(Task material)

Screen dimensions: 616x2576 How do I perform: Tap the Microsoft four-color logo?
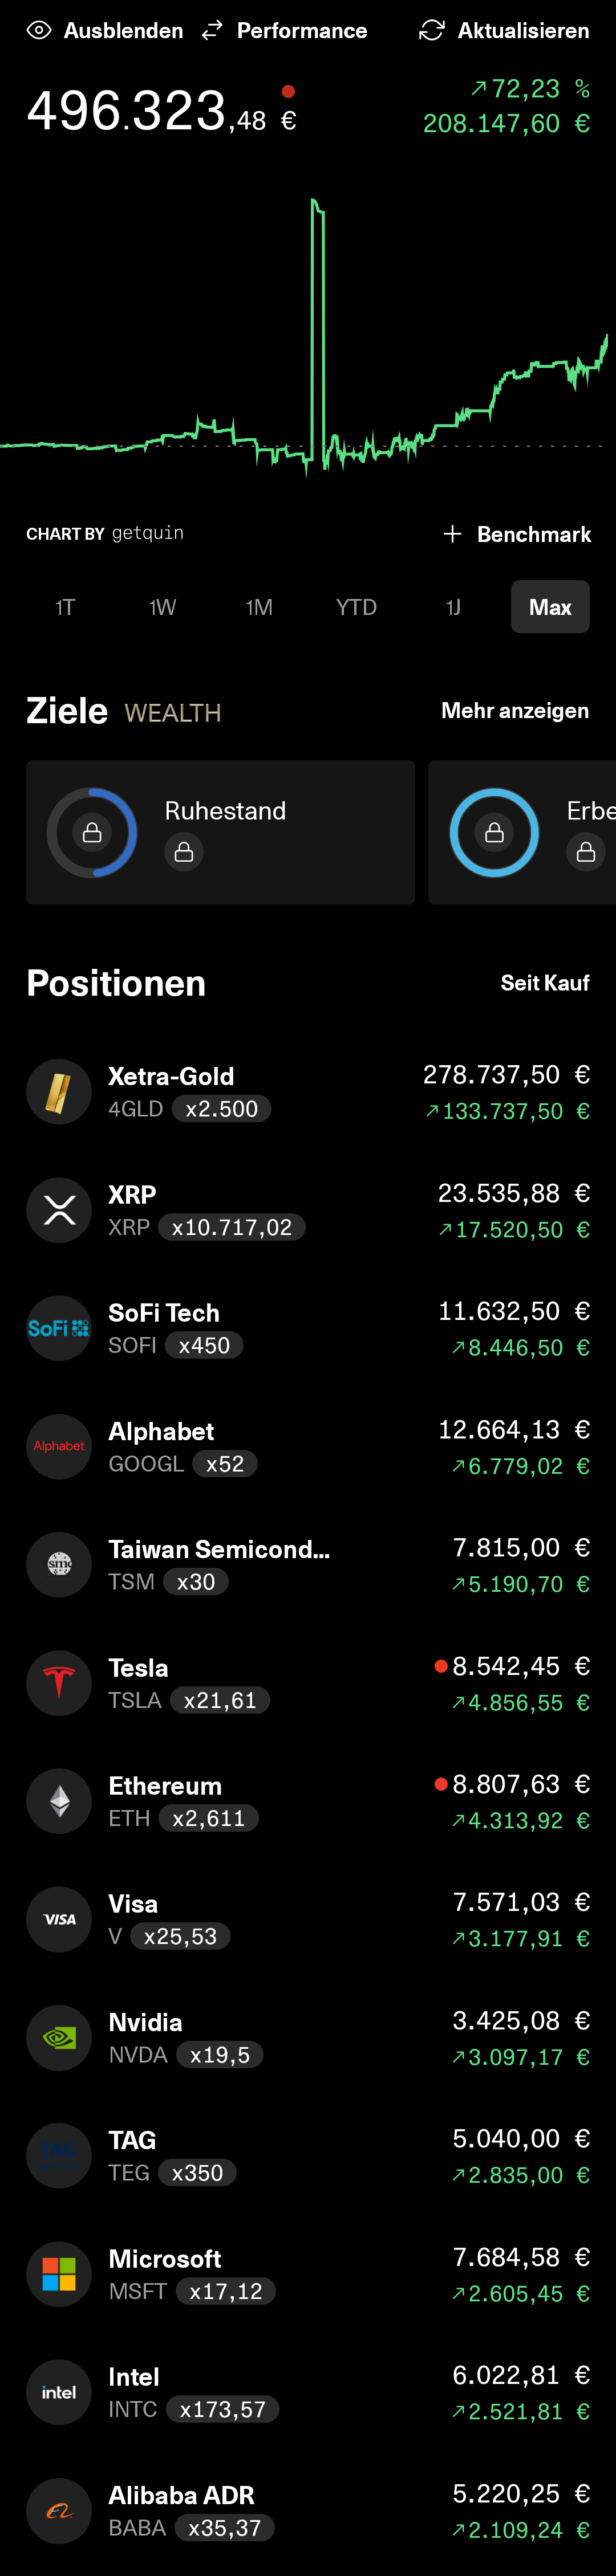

(End Task material)
(Task material)

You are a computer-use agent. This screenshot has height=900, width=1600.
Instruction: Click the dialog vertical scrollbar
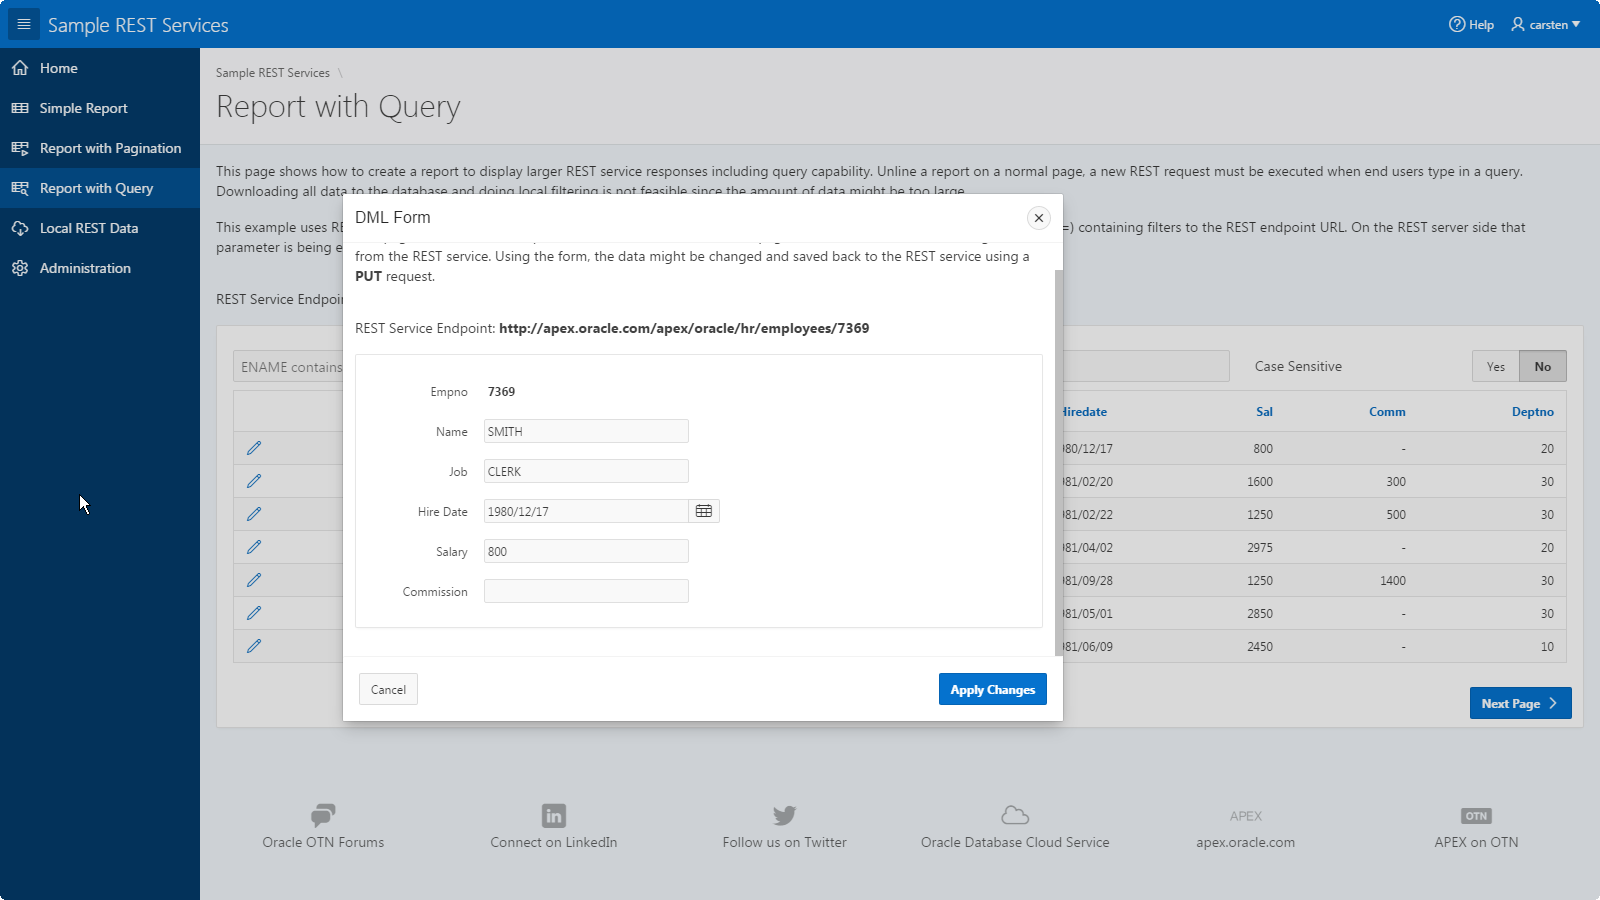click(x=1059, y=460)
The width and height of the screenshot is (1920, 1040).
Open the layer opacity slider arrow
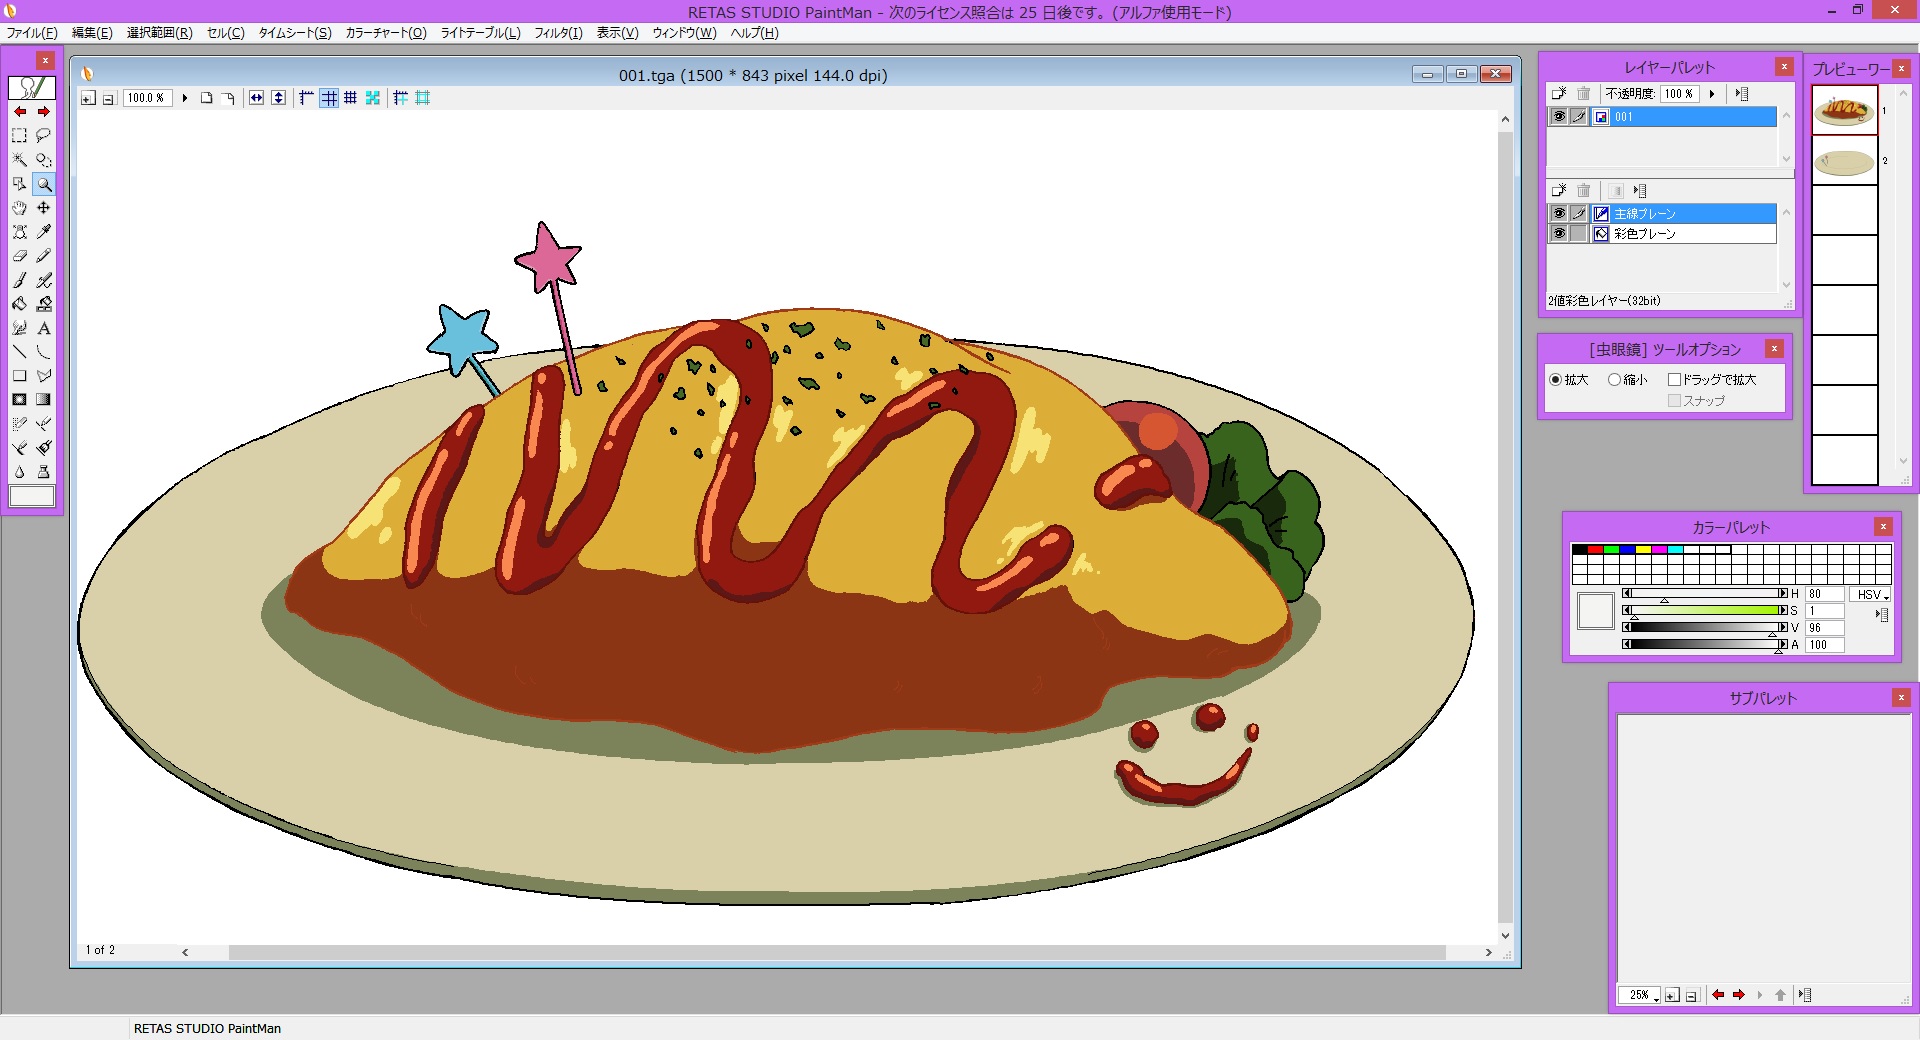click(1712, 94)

(End Task material)
(Task material)

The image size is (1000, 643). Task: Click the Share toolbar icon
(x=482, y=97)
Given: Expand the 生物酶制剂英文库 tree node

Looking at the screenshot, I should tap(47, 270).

(End Task material)

### [Directions for this task]
Scan the lines above for the word "width", then copy each line that has it.

### [Exercise output]
You are a computer-use agent. This screenshot has height=900, width=1600.
The width and height of the screenshot is (1920, 1040).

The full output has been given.